HL7 Clinical Document Architecture (CDA) was a significant advance in clinical document standardisation when it was introduced: it provided a structured XML representation for clinical documents — discharge summaries, progress notes, operative reports — that included both human-readable narrative sections and structured coded entries for key clinical data elements. For many organisations, CDA remains the standard format for exchanging clinical documents between systems. Understanding its semantic limitations is essential for designing realistic clinical document intelligence systems.

What CDA Provides Structurally

CDA provides document-level metadata (document type, creation date, author, patient identifier), section-level organisation (coded section identifiers from the LOINC Document Ontology identify the purpose of each section), and entry-level coded data (structured entries within sections can reference SNOMED CT, LOINC, or RxNorm codes for diagnoses, observations, and medications). In a well-implemented CDA document, the diagnosis section contains both a human-readable narrative and a coded entry with a SNOMED CT identifier for each diagnosis. This coded entry is directly machine-processable without NLP.

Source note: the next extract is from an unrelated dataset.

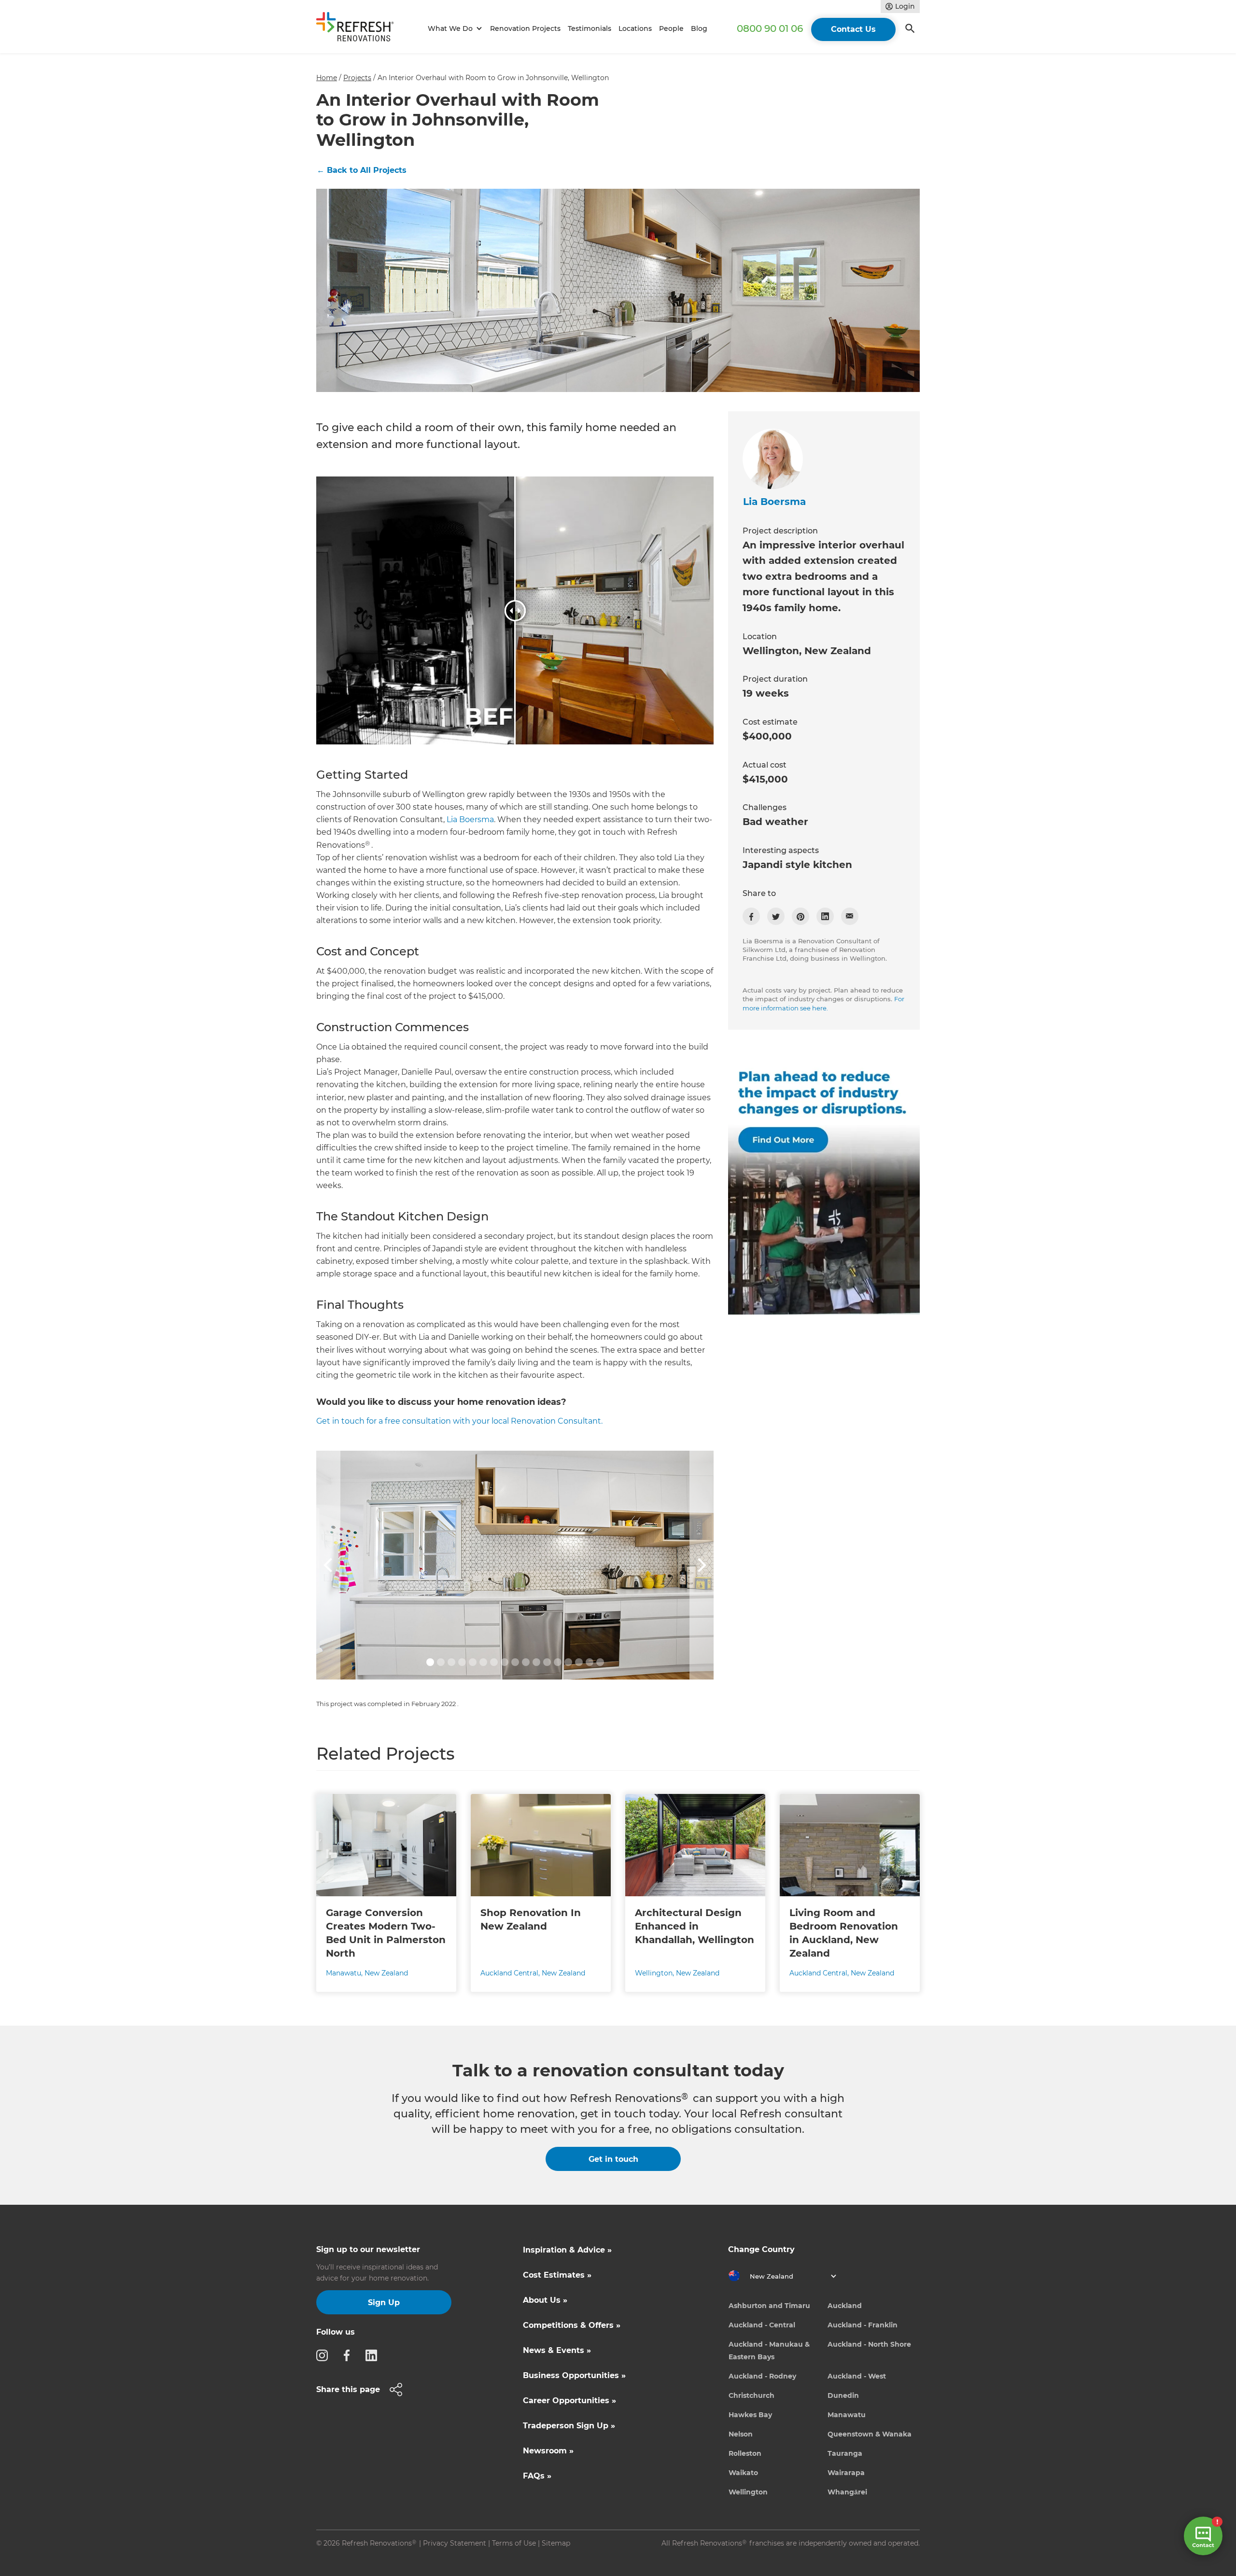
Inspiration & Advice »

Where CDA Semantics Break Down

The limitation of CDA as a semantic interoperability standard is that the quality of the coded entries depends entirely on the implementation. In practice, CDA documents produced by clinical systems range from fully coded (every clinical entity has a structured coded entry) to partially coded (some sections have entries, others have only narrative) to nominally coded (entries are present but use local codes rather than standard terminologies). For pharmaceutical knowledge mining purposes, it is rarely safe to assume that CDA entries are complete and reliable: they must be validated against the narrative text, and the narrative must be processed by NLP to extract clinical information that the coded entries do not capture.

The Pragmatic Integration Approach

The pragmatic approach for pharmaceutical organisations working with CDA documents is a hybrid extraction strategy: extract all available coded entries from the CDA structure, validate them against the narrative using NLP, and use NLP to extract clinical information from sections where coded entries are absent or unreliable. This strategy captures the value of whatever structured coding exists in the documents while ensuring that the knowledge graph is not limited to the fraction of clinical information that the source system happened to code. The CDA structure also provides valuable document-level metadata — document type, section organisation, author identity — that improves the precision of NLP-based extraction by constraining what kind of clinical information to expect in each section.